The Bronze Age Collapse led to the adoption of phonetic written language, where symbols represent sounds rather than ideas. China never underwent such a collapse so they stuck with their old system.

>unnamed axises
REEEEEEEEEEEEEEEEEEEEEEEEEEEEEEEEE
Explain pls.

Implying one thing necessarily lead to another

en.wikipedia.org/wiki/Control_theory

This is control theory, that. Axises could be a reference to anything: time, distances, units in a store etc I guess you are not familiar will this

The Y axis is desired to be 1, which is impossible without negative feedback. To be even clearer, if you have to choose between only negative feedback and only positive feedback, you will pick the former if you are smart.

The pic is related with the post because comfort and saturation implies a culture without negative feedback. The lack of it is why we have these freaks-of-nature kinds of culture throughout history, like Aztec, Chinese, Japanese, Arabic, African, European Barbarians etc

It led to the abaondonment of written languages in the what once were hearts of civilizations. The written languages that survived were pigeon languages, which were more phonetic.

phoenician language was not some sort of pidgin, and its alphabet was the core for phonetic alphabets

> Axises could be a reference to anything: time, distances, units in a store etc I guess you are not familiar will this
The most dumbass thing I've read and I'm not that guy you're talking to, so according to you there's no need to address what do both axis represent???

It is not dumb, you just didn't understand. Control theory is the same applied to any dynamical system ie: simple mechanisms, self-driving cars, ant colonies etc it is abstract like numbers are in math. For example, you can apply Pythagoras Theorem in infinite ways and units, it doesn't matter what units and specific context you are in fact using in each case because the Theorem stays the same. So asking for "named" axioms is like asking what units are abstract triangles made of, which is stupid.

The graph shown doesn't actually represent anything except tendencies within numbers themselves. Axis are only applied when you notice a pattern in reality which happens to mirror the pattern which these numbers take.

You don't need to do that when most of your population is too fucking busy farming and you kept chopping heads off when some uppity little shit tries to rebel against you.

Wrong, and please refrain from answering for me if you don't really care about the subject.

Lu Xun argues that this is indeed the case.
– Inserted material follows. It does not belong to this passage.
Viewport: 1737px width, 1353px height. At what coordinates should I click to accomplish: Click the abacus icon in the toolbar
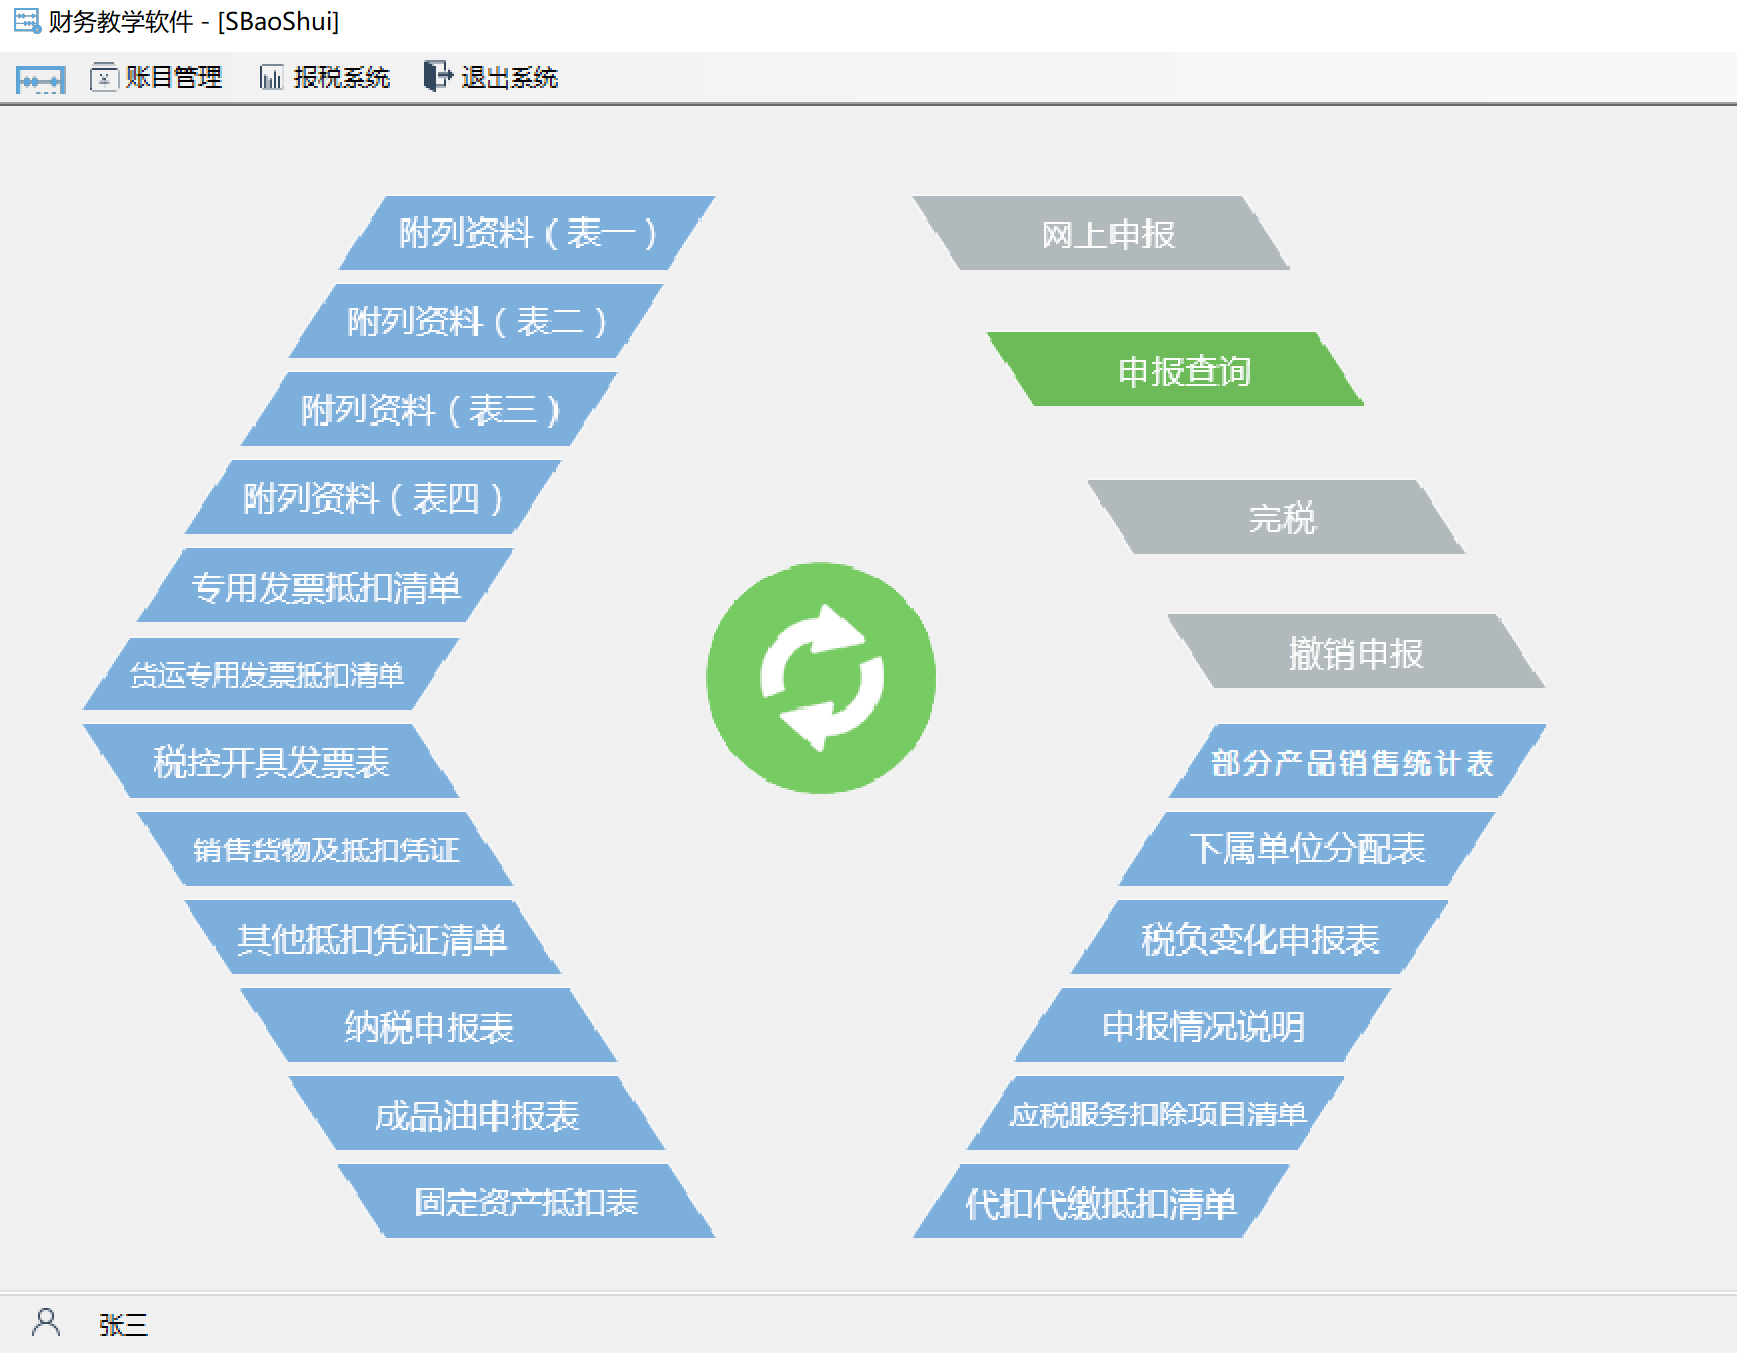click(41, 79)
Or at least one reason why they did not develop easier writing systems, not necessarily that it was the original reason for creating the system.
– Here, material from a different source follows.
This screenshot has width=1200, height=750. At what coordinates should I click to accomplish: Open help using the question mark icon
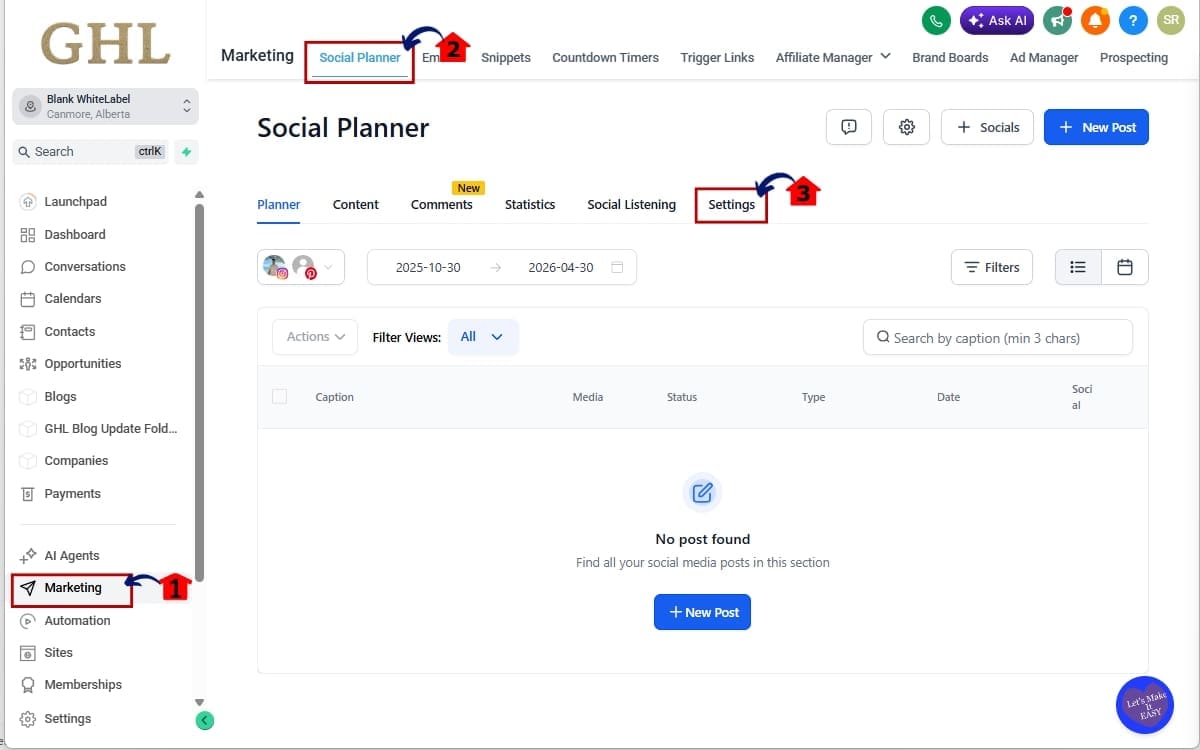[x=1133, y=20]
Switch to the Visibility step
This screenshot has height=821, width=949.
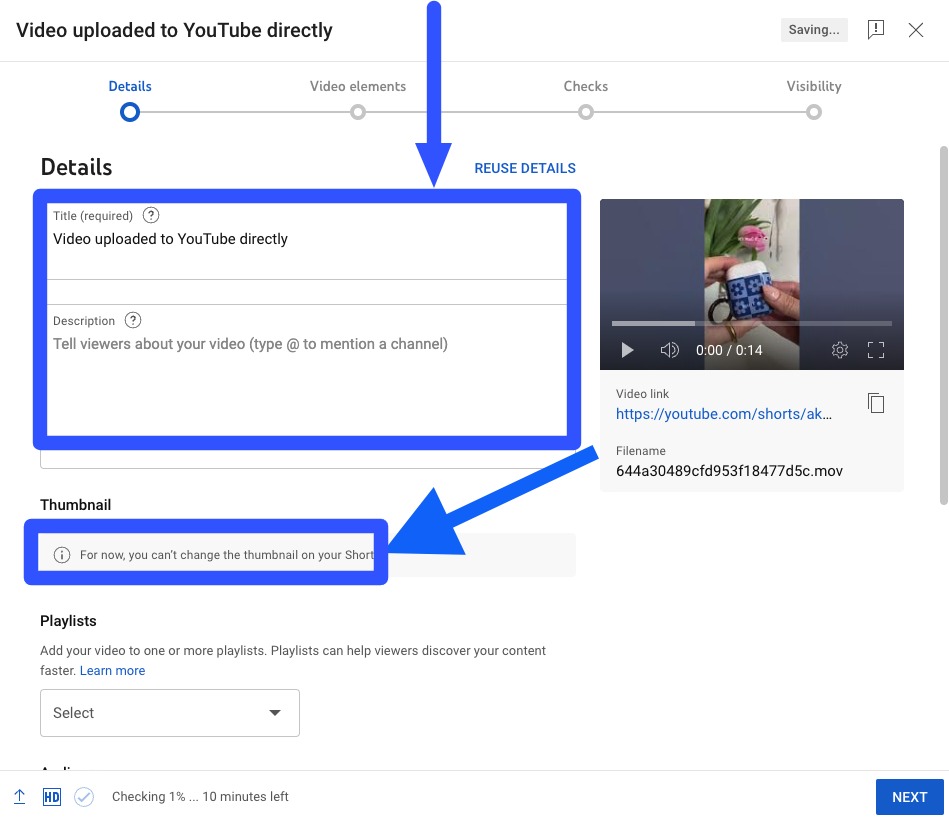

pinyin.info/readings/lu_xun/writing.html
"6. Consequently Literature Became a Rare Commodity"

Absolutely wrong.
Historically, what do you think the Chinese bureaucracy and the whole shebang was?
en.wikipedia.org/wiki/Imperial_examination

Similarly Edo period Japan had very high literacy rates which helped them a lot when they decided to Westernize

Linguistically, you're also wrong.
The Chinese writing system is very simple, it just requires a lot of memorization. The fact that it relies on symbols rather than on sounds allowed the Chinese to expand their writing system to their whole language family.

However the chinese script doesn't work very well with either Korean (which developed on its own arguably one of the best writing system of all time, Hangul)or Japanese (which adapted it to fit their language, thereby including phonetic signs).

youtube.com/watch?v=5oPTcam3_BE

youtube.com/watch?v=K53oCDZPPiw

youtube.com/watch?v=aHC3i6N9Wvk

It's very useful IMO. If you speak French and I speak Russian and we don't understand eachother we could both write letters in exchange. It works because they have the exact same meaning regardless of spoken language. If the entire globe had commited to this system then who knows how the present might be.

Certainly if you see these characters every day since birth it might not be a problem to learn and use.

These things are incomparable dumbass.

Modern Chinese is more phonetic than ideographic.

四 in ancient times used to mean "snout." Now it means "four." Why? Because it's pronounced as "four."